10. Der Ansicht, die Betreibende hätte mit ihrem Antrag auf Vollstreckbarerklärung das Sondervotum des überstimmten Schiedsrichters vorlegen müssen, kann ebenfalls nicht beigetreten werden.
Der Oberste Gerichtshof hat bereits zur Schiedsordnung der in Paris ansässigen Internationalen Handelskammer (International Chamber of Commerce - ICC) ausgesprochen, dass keine Verpflichtung zur Vorlage eines in einem separaten Dokument bestehenden Minderheitsvotums besteht, weil ein solches nicht „genehmigt“ im Sinne der ICC-Schiedsordnung 1998 und kein Bestandteil des Schiedsspruchs ist (3 Ob 211/05h).

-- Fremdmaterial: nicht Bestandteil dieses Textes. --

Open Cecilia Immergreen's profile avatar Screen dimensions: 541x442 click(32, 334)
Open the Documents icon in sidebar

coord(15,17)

11. Für die hier vorliegende Schiedsgerichtsordnung regelt § 38 Z 2 den Erlass des Schiedsspruchs und stellt dem überstimmten Schiedsrichter die Abfassung eines Minderheitsvotums frei. Die Formulierung „....kann schriftlich sein Sondervotum abgeben, dass dem Schiedsspruch beigefügt wird“ bringt die Offenlegung der Gegenmeinung den Parteien des Schiedsverfahrens gegenüber zum Ausdruck, macht aber durch das Verb „beifügen“ zugleich deutlich, dass es sich beim Sondervotum nicht um einen notwendigen Bestandteil des Schiedsspruchs handelt. Das entspricht dem herrschenden Verständnis (siehe dazu auch die Empfehlung der Arbeitsgruppe der ICC Commission on Arbitration, abgedruckt in Lionnet/Lionnet aaO, 399). Sondervoten sind grundsätzlich losgelöst vom eigentlichen Schiedsspruch zu betrachten (Hausmaninger aaO Rz 30). Damit ist auch für die Schiedsgerichtsordnung des Internationalen Handelsschiedsgerichts bei der Handels- und Industriekammer der Russischen Föderation festzuhalten, dass das Sondervotum keinen Bestandteil des nach Art IV Abs 1 lit a NYÜ mit dem Antrag auf Vollstreckbarerklärung vorzulegenden Schiedsspruchs bildet.
Dem Revisionsrekurs war daher nicht Folge zu geben.
Die Kostenentscheidung beruht auf § 78 EO iVm §§ 41 Abs 1, 50 Abs 1 ZPO.
Der Umstand, dass im Heimatstaat des Schiedsspruchs eine Aufhebungsklage abgewiesen worden ist, ist grundsätzlich unwesentlich, weil die Anerkennung im Inland einen anderen Streitgegenstand hat als der Aufhebungsprozess im Ausland (Schlosser aaO § 1061 Rz 75). Die zu diesem Verfahren von der Betreibenden mit ihrer Revisionsrekursbeantwortung vorgelegten Urkunden sind daher für die Entscheidung ohne Relevanz, weswegen die für die Übersetzung begehrten Kosten schon aus diesem Grund nicht zuzuerkennen sind.
Jeder Partei steht nur eine einzige Rechtsmittelschrift oder Gegenschrift zu. Weitere Ergänzungen sind unzulässig (RIS-Justiz RS0041666). Die Urkundenvorlage der Verpflichteten vom 14. September 2010 war daher zurückzuweisen.